Il était dangereux de laisser vivre le pays dans un provisoire institutionnel.
En novembre 1873, l'Assemblée désignait une commission de trente
membres en vue de préparer un projet de constitution. L'idée peu
à peu se précisa que, pour éviter les aventures, il serait
prudent de doter la France d'une constitution telle que, républicain
ou monarchiste, le régime soit avant tout un régime d'ordre. Naquît
alors, à défaut d'une constitution, un ensemble de lois constitutionnelles
remarquablement imprécises : loi réglant l'organisation du Sénat
(24 février 1875), loi réglant l'organisation des pouvoirs publics
(25 février 1875) et loi réglant les rapports des pouvoirs publics
(16 juillet 1875).
Le pouvoir législatif est exercé par deux chambres : le Sénat et la Chambre des députés. Le pouvoir exécutif appartient au président de la République, élu pour sept ans par les deux chambres réunies en Assemblée nationale, et aux ministres, qu'il nomme et qu'il révoque. Les pouvoirs du président de la République sont très étendus ; ce sont, en fait, les pouvoirs d'un monarque constitutionnel. Mais les lois de 1875 instituaient un régime parlementaire, puisque le président de la République était politiquement irresponsable, et que ses actes devaient être contresignés par un des ministres, responsables, eux, devant les deux Chambres.

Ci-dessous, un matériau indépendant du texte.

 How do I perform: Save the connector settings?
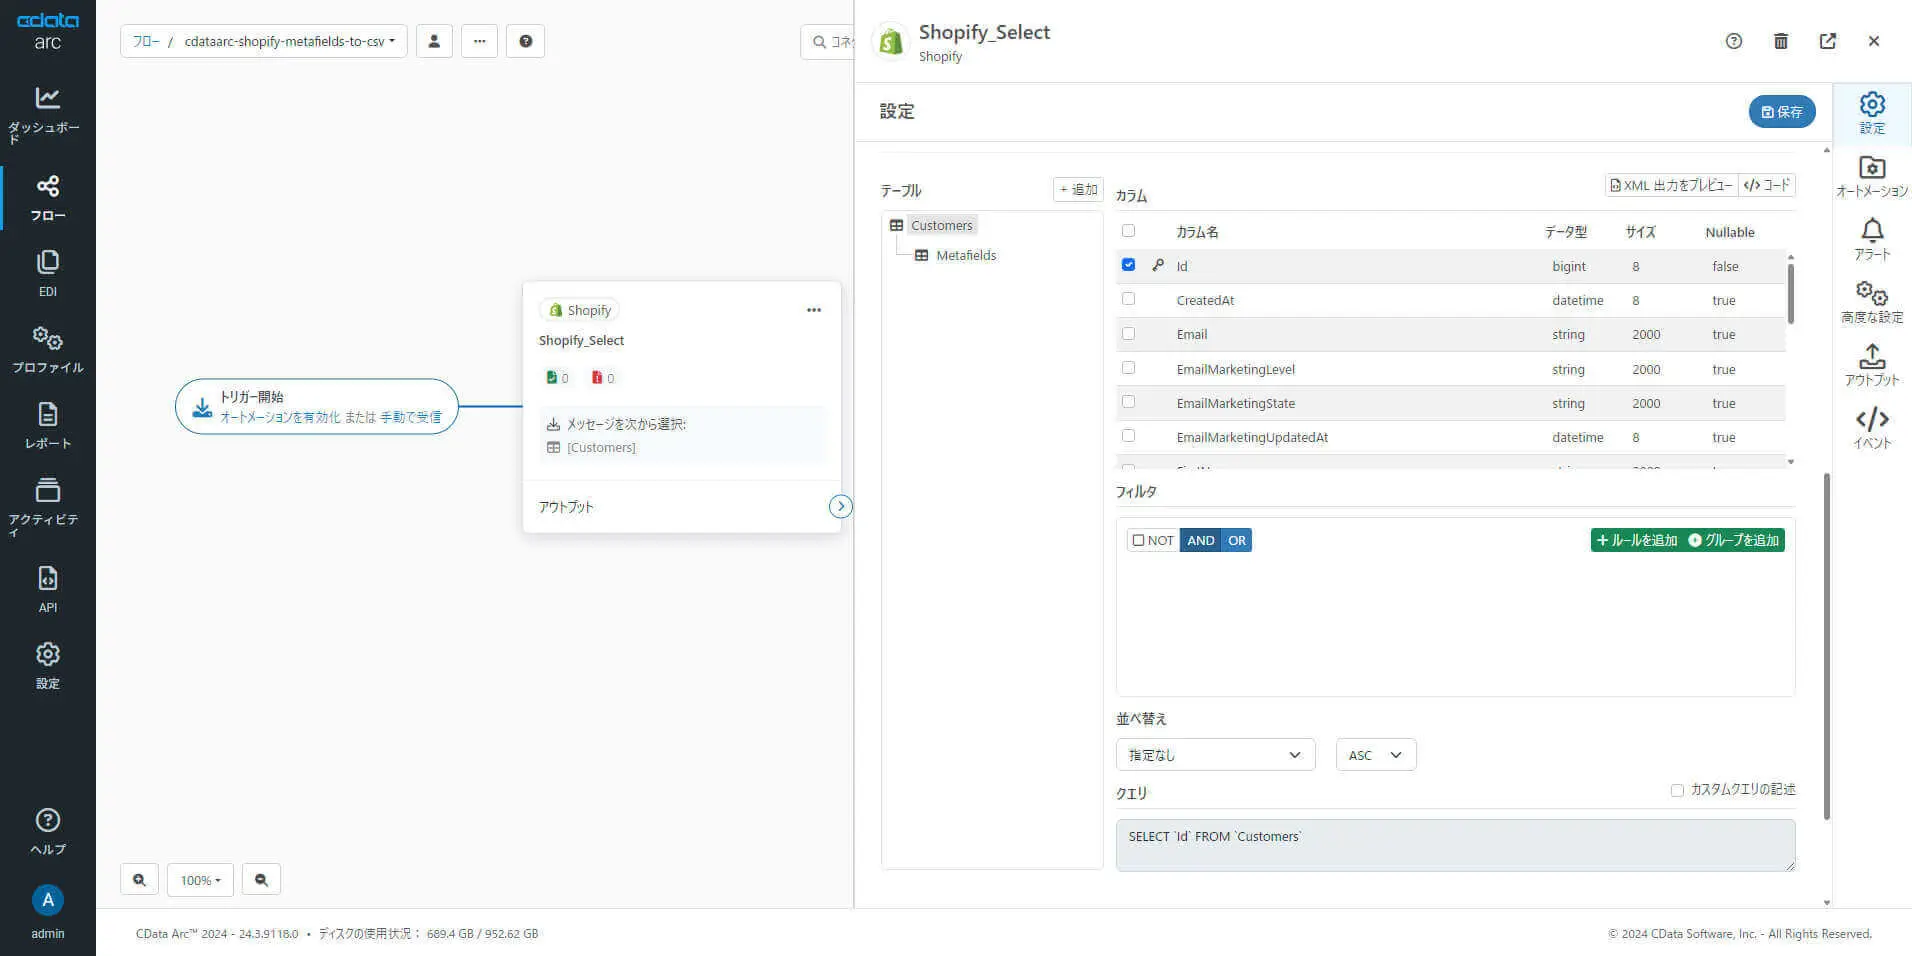click(x=1781, y=112)
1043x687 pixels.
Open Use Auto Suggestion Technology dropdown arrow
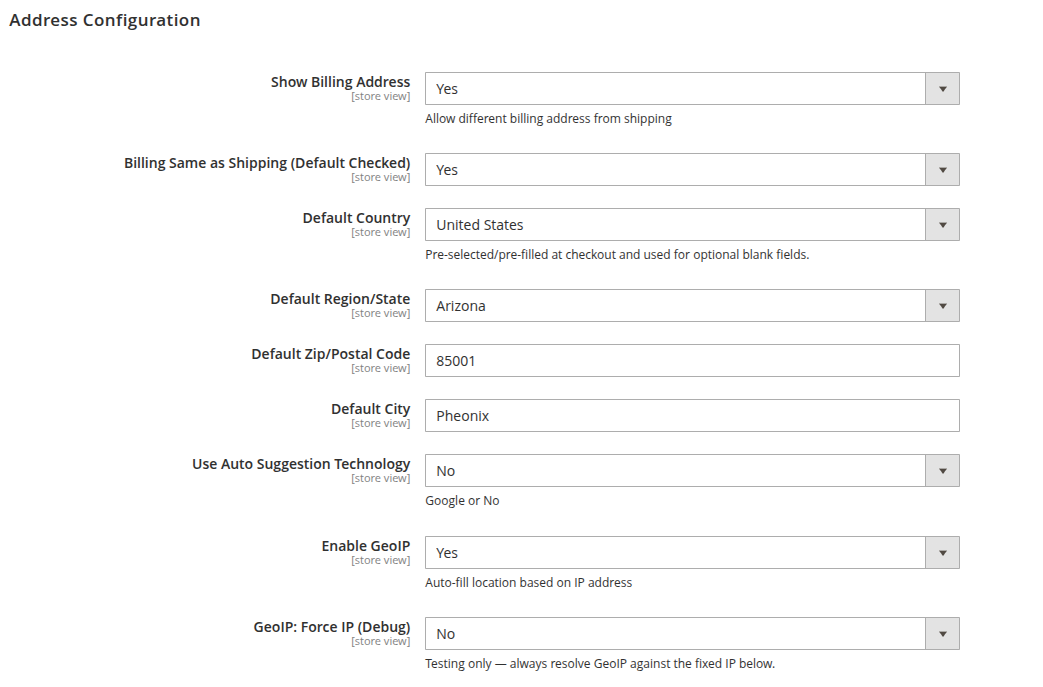[x=943, y=471]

Cette fausse constitution est boiteuse. Elle ne précise pas le partage des attributions entre le président de la République et les ministres, mais elle a le grand avantage d'être brève et de laisser à l'usage le soin de résoudre les incertitudes. Elle avait surtout le grand mérite d'exister et de résoudre, au moins provisoirement, le problème du régime.

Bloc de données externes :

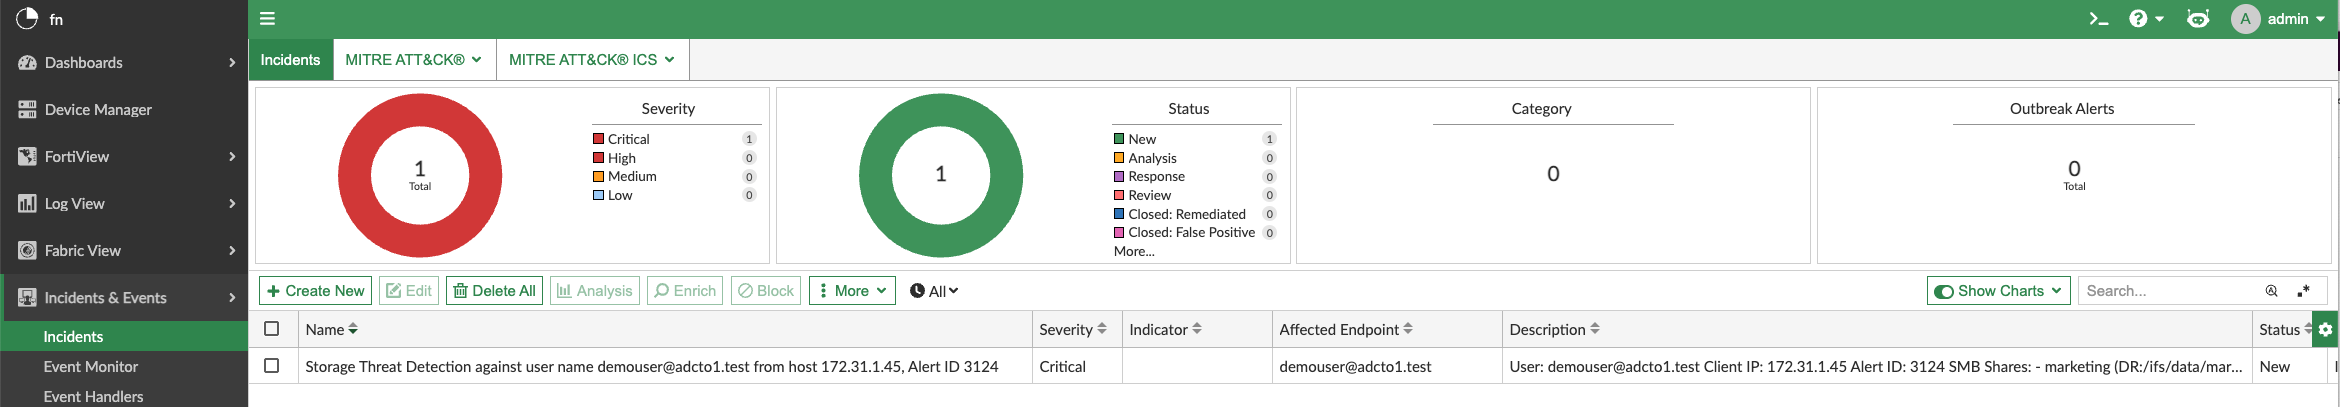Click the column settings gear icon
Viewport: 2340px width, 407px height.
coord(2325,329)
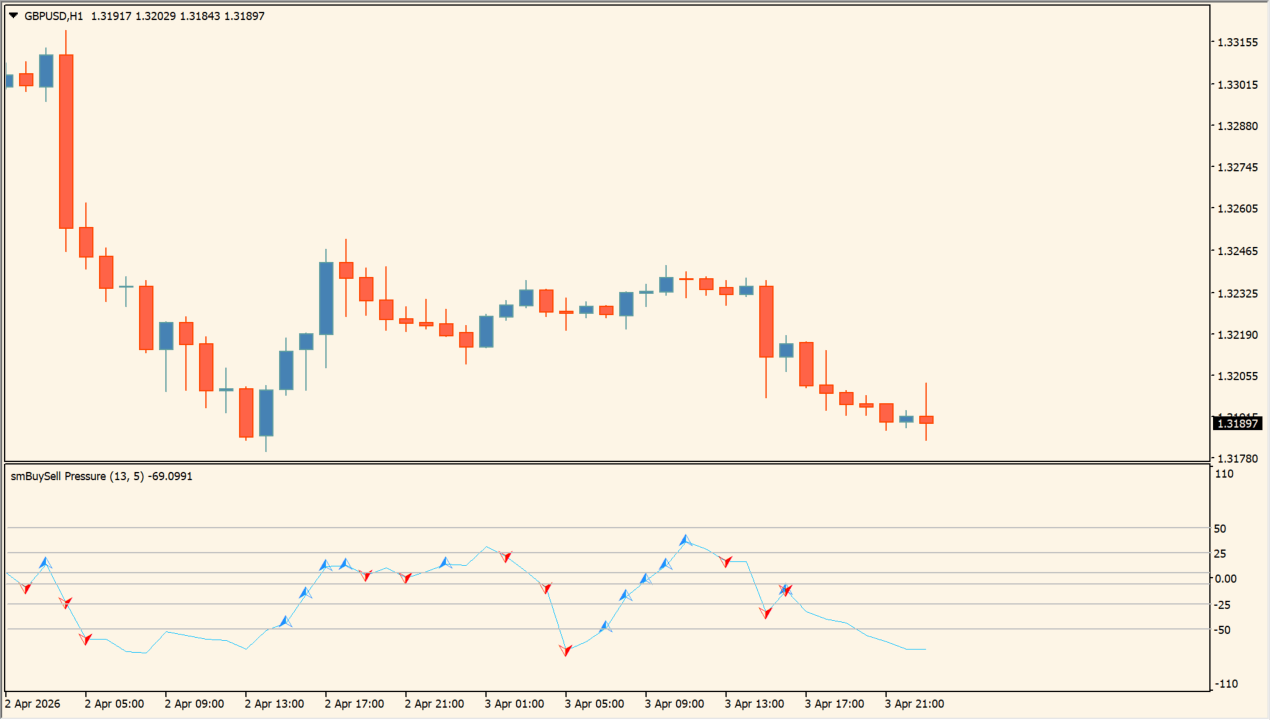The image size is (1270, 720).
Task: Click the blue arrow at the indicator's highest peak
Action: pos(685,541)
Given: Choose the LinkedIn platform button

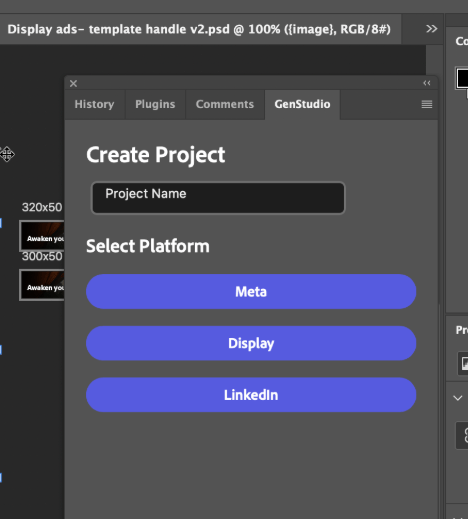Looking at the screenshot, I should pyautogui.click(x=251, y=395).
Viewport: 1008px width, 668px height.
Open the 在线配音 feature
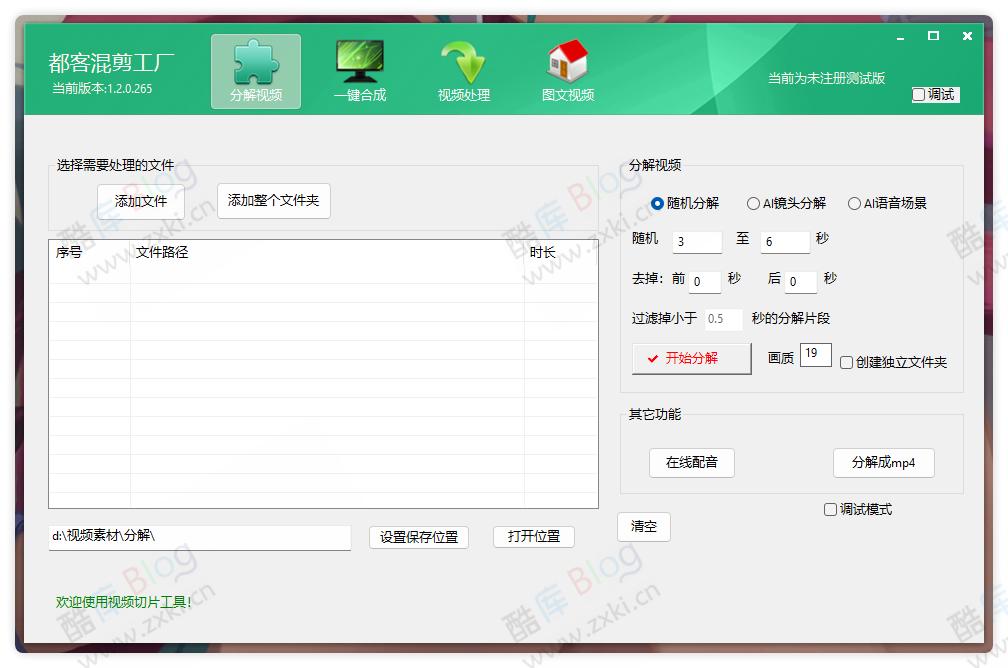pos(691,463)
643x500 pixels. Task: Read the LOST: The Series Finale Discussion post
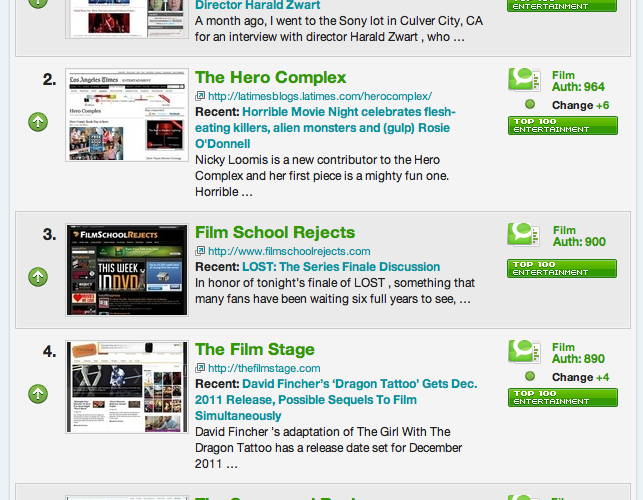click(341, 267)
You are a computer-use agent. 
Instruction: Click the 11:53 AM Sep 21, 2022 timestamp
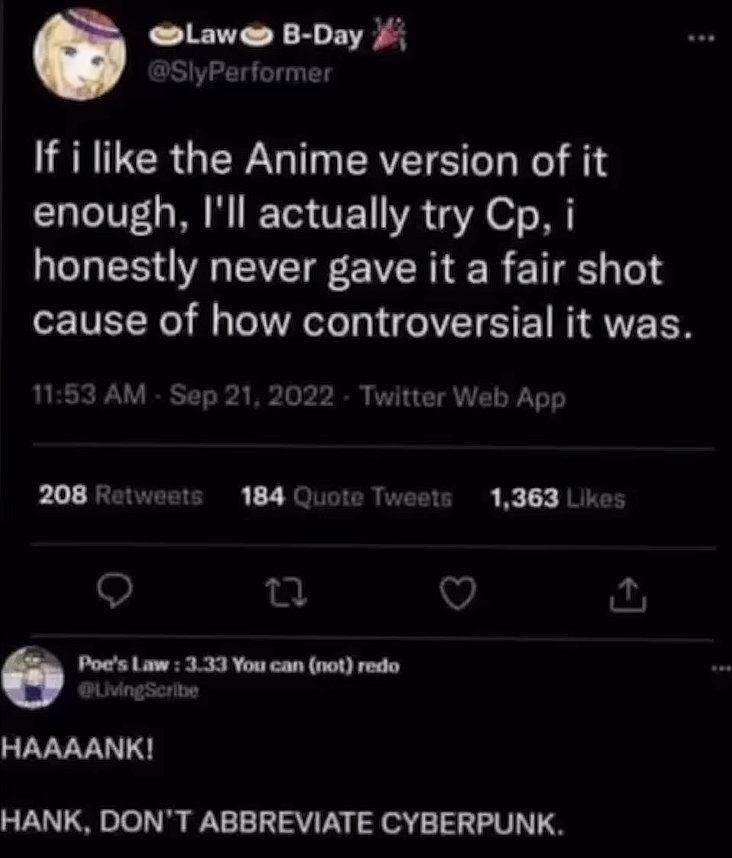[x=184, y=397]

Ayant achevé son oeuvre, la liquidation des conséquences
de la guerre de 1870 et l'adoption des lois constitutionnelles, l'Assemblée
nationale s'était séparée à la fin de l'année
1875. Pour mettre en place les nouvelles institutions, il convenait, le mandat
du président Mac-Mahon ne devant s'achever qu'en 1880, de faire élire
les nouvelles assemblées. Le Sénat, élu le 30 janvier 1876,
fut monarchiste ; la Chambre des députés largement républicaine.

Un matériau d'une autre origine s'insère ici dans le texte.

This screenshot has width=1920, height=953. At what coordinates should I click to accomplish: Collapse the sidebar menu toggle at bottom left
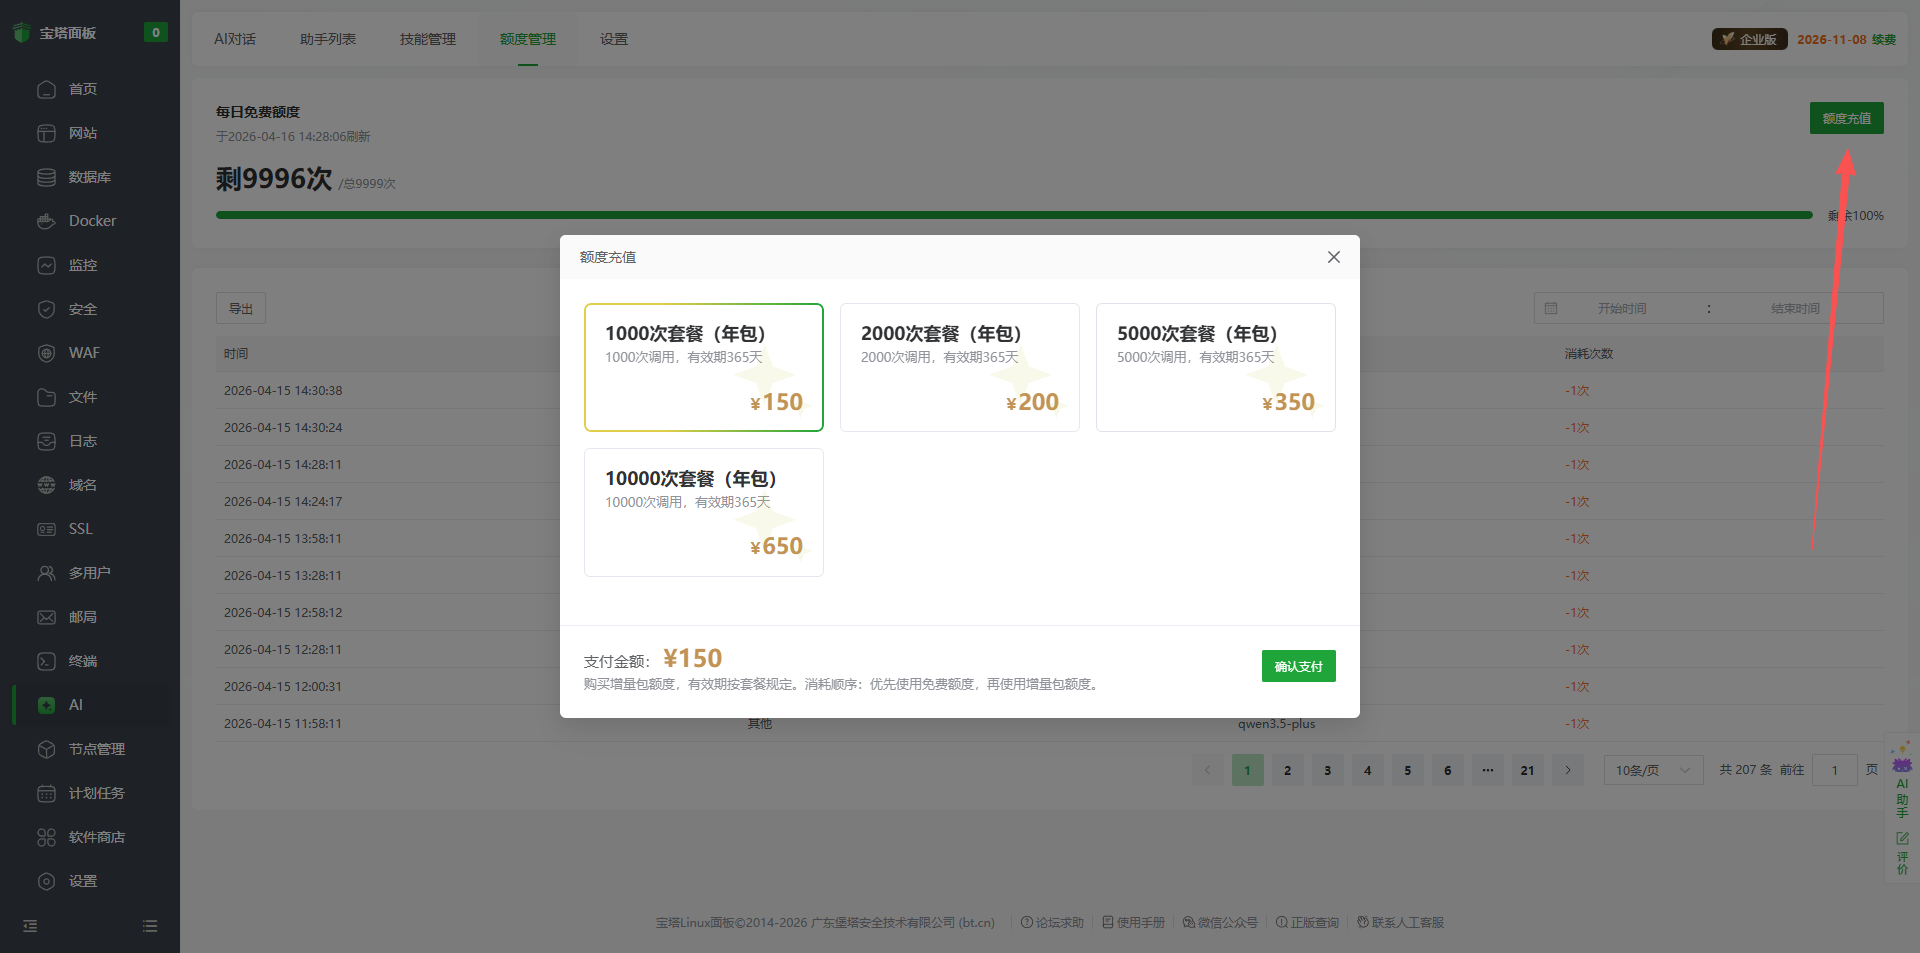coord(30,926)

De nouvelles élections, en 1877, et le renouvellement partiel du Sénat,
le 5 janvier 1879, provoquèrent la démission de Mac-Mahon le 30
janvier.
1879 marque donc la victoire totale des républicains. Le
pouvoir politique va rester pendant une vingtaine d'années entre leurs
mains. Très vite, ils vont gaspillé leur énergie dans une
politique de laïcité qui prend rapidement l'aspect désuet
d'une guerre de religion. L'étroitesse de leurs vues s'expliquent en
grande partie parce qu'ils étaient bien plus tournés vers le passé
que vers l'avenir. Très marqués par leur lutte contre le second
Empire, aveuglés par la haine qu'ils portaient à ce régime
et à tout ce qui le rappelait, ils ont cherché avant tout à
en prendre le contrepied. Parce que l'Empire avait voulu s'appuyer sur les forces
catholiques dans les années 1860, le mot d'ordre favori des républicains
était devenu : "le cléricalisme, voilà l'ennemi !"
; parce que Napoléon III avait été sensible à la
théorie d'un Etat agissant pour alléger les misères, corriger
les inégalités, modifier les structures de l'économie,
les républicains en étaient revenus à la vieille doctrine.
Rien n'est plus révélateur de cette pauvreté de pensée
que l'indifférence des républicains aux réformes sociales.
Ils parlaient certes volontiers de nationalisations ou de lois de protection
du travail, mais ce n'était qu'affirmations abstraites ; ils n'avaient
aucune idée précise des besoins des catégories défavorisées,
ni même une simple connaissance des phénomènes économiques.